Séverine Vidal et Vincent Sorel livrent un récit tout en pudeur, sombre et triste, sur le destin d'une femme doublement arrachée aux siens, qui se laissa dépérir plutôt que faire semblant. Une histoire lancinante et forte.
Les avis
Erik67
Le 27/10/2022 à 07:49:59
Cette BD conte l'histoire vraie de Cynthia Ann Parker devenue Naduah après son enlèvement par les Comanches alors qu'elle n'avait que 9 ans et qui sera arrachée une nouvelle fois à sa famille par les blancs à l'âge de 33 ans dans le Texas du XIXème siècle.
C'est tout le thème du déracinement qui est abordé et plus largement celui de la femme soumise à la volonté des hommes. La séparation par rapport à sa famille et à son clan est plus que déchirant. On peut avoir un sentiment de révolte suite à cette lecture.
La force de cette œuvre est de bien camper le personnage de Naduah auquel on va très vite s'attacher car d'une grande dignité et d'une belle grâce. On ne peut que regretter son sort et être assez triste par rapport aux épreuves subies.
Une autre dimension apportée par cette lecture est celle du massacre des indiens par les hommes blancs qui ont volé leurs terres et apporter les épidémies les décimant ou l'alcool pour les abrutir. Ils leur ont tout pris. On peut se demander qui sont les sauvages ? C'est un mode de vie en parfait accord avec la nature qui disparaît...
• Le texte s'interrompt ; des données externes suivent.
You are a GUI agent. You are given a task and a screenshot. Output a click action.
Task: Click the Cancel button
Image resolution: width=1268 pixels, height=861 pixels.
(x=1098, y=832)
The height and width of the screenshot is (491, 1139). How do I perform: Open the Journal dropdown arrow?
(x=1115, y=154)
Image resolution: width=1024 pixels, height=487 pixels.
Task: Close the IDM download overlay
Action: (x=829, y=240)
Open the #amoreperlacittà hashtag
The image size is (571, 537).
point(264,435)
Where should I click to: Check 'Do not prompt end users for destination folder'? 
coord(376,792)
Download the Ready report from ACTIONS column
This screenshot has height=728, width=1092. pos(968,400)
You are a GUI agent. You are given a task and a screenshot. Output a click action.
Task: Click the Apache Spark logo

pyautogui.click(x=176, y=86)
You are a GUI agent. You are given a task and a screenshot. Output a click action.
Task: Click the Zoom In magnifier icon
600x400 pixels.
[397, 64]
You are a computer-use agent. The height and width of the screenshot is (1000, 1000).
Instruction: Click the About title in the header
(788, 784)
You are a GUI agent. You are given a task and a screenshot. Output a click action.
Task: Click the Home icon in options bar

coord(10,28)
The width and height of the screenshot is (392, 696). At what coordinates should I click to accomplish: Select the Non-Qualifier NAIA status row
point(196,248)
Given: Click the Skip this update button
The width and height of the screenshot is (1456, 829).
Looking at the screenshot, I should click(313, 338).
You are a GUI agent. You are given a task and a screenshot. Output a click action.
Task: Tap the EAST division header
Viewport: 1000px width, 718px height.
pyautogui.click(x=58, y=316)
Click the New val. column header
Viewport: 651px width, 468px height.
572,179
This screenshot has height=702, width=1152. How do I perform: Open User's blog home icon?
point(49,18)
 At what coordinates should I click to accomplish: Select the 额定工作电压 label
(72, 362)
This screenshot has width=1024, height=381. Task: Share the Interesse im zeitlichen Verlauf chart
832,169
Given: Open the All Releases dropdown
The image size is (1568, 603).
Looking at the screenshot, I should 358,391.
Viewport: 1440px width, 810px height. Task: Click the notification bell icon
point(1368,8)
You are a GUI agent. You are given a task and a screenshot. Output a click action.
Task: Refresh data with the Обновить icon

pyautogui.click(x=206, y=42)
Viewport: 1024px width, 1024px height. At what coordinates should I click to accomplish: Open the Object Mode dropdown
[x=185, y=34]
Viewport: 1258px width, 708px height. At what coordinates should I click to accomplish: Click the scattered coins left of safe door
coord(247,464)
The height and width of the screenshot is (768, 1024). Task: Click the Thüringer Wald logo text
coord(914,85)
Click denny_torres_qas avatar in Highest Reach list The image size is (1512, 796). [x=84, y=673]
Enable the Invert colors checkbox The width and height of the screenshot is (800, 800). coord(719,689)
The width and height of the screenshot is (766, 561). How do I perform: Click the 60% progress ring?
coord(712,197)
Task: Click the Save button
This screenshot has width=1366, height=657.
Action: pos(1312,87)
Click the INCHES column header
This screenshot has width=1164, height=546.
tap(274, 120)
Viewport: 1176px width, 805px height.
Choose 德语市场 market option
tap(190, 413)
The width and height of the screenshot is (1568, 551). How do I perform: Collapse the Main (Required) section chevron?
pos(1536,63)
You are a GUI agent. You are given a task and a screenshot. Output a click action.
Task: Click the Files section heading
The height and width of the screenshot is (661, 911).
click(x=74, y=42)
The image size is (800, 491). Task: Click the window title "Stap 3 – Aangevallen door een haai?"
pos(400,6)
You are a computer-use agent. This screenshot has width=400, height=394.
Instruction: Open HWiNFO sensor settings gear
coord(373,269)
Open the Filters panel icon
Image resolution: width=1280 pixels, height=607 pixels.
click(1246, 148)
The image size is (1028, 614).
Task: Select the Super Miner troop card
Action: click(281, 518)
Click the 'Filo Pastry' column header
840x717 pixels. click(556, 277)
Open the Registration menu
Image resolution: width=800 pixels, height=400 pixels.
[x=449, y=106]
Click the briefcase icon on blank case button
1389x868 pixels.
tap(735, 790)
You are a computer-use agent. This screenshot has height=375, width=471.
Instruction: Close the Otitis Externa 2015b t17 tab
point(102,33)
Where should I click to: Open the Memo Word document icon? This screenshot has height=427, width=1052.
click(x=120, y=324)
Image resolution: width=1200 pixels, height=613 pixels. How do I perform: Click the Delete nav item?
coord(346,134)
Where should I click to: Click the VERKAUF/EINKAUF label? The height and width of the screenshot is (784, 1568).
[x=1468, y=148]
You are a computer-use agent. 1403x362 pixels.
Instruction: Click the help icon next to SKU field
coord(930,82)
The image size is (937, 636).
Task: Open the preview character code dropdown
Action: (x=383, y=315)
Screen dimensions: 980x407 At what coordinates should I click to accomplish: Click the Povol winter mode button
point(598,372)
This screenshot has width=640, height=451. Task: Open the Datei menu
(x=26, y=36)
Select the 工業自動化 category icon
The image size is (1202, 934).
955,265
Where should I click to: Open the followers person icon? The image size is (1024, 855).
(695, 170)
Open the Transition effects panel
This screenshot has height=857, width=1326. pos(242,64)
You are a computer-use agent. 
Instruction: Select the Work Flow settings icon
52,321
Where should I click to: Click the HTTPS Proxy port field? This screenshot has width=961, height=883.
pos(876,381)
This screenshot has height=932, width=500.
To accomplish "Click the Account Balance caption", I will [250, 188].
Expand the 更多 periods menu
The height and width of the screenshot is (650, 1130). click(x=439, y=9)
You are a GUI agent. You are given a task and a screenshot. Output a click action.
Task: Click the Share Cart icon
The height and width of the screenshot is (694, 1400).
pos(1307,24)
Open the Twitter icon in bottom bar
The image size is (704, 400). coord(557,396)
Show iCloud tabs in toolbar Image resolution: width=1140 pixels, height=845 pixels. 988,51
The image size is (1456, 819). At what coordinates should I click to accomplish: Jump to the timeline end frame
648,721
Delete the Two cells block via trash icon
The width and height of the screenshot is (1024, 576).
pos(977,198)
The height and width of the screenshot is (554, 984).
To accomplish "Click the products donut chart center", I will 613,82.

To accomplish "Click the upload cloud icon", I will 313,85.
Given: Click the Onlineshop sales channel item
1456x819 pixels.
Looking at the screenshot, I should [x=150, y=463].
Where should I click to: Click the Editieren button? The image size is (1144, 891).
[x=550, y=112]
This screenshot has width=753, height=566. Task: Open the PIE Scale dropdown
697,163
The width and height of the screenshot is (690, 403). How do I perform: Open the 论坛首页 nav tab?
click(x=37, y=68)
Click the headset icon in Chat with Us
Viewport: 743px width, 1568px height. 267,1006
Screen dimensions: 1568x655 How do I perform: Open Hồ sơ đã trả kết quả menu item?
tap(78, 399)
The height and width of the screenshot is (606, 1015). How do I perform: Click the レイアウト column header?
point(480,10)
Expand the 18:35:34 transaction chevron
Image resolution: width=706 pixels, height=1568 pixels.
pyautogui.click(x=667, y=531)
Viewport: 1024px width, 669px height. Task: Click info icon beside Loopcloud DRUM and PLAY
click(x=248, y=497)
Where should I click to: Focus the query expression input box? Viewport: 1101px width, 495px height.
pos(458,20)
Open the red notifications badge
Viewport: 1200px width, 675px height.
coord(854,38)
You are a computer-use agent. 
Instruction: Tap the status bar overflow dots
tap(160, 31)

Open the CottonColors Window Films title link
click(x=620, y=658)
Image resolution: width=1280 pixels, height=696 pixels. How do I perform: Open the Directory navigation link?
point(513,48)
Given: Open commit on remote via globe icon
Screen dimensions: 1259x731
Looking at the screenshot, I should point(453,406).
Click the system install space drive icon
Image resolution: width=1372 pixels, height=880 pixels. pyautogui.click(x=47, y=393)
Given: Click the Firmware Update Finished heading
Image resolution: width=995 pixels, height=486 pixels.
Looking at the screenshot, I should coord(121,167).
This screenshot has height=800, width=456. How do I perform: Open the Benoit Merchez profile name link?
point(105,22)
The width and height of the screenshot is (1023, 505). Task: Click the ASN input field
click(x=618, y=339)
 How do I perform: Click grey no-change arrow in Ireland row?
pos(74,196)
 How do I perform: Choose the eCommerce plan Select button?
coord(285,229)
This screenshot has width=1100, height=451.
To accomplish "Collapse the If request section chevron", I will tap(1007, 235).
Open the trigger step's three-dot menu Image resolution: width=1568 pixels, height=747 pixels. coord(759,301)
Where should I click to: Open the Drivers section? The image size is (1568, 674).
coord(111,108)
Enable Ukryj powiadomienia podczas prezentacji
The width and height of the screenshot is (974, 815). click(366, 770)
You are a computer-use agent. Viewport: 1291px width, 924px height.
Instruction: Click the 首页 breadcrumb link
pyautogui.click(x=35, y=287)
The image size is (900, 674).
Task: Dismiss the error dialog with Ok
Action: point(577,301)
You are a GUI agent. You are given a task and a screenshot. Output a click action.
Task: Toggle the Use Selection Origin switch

J'ai bien aimé ce trait qui demeure réaliste malgré une certaine forme de naïveté et une colorisation plutôt douce. Il y a par ailleurs de belles pages qui nous décrivent bien les grands espaces de l'Ouest américain. Et puis, il y a une narration tout à fait impeccable qui rend la lecture très agréable. La fin est tellement émouvante...
Un bémol cependant avec la naissance de Fleur de Prairie qui est affichée clairement en 1858. Il s'agit de la fille de Naduah qu'on retrouve encore un petit bébé en 1860 lorsqu'elle est capturée par les hommes blancs. Or, un bébé, cela grandit vite et surtout en l'espace de deux ans. Je n'aime pas trop ce genre d'incohérence dans un récit.
Autre erreur de taille : Naduah est capturée en Décembre 1860 alors que la scène de départ où l'on fait officiellement sa rencontre dans la ville des blancs se situe durant le printemps 1860. Oui, il faut faire attention à la datation des événements pour ne pas tomber dans l'amateurisme.
J'ai beaucoup aimé la version de l'auteure Séverine Vidal pour expliquer la vie de cette femme qui avait été enlevé dans sa jeunesse et qui a grandi au milieu des indiens. On est loin du syndrome de Stockholm. Non, on est véritablement dans l'amour. On se rapprocherait de la vision du célèbre film de Kevin Costner à savoir « Danse avec les loups ».
Au final, c'est quand même une histoire véritablement poignante qui est très bien servie par un dessin expressif. C'est une de ces parutions à ne pas rater mais qui n'a pas bénéficié d'une grande publicité lors de sa sortie ce qui est dommage. Donc, c'est tout bon pour un rattrapage.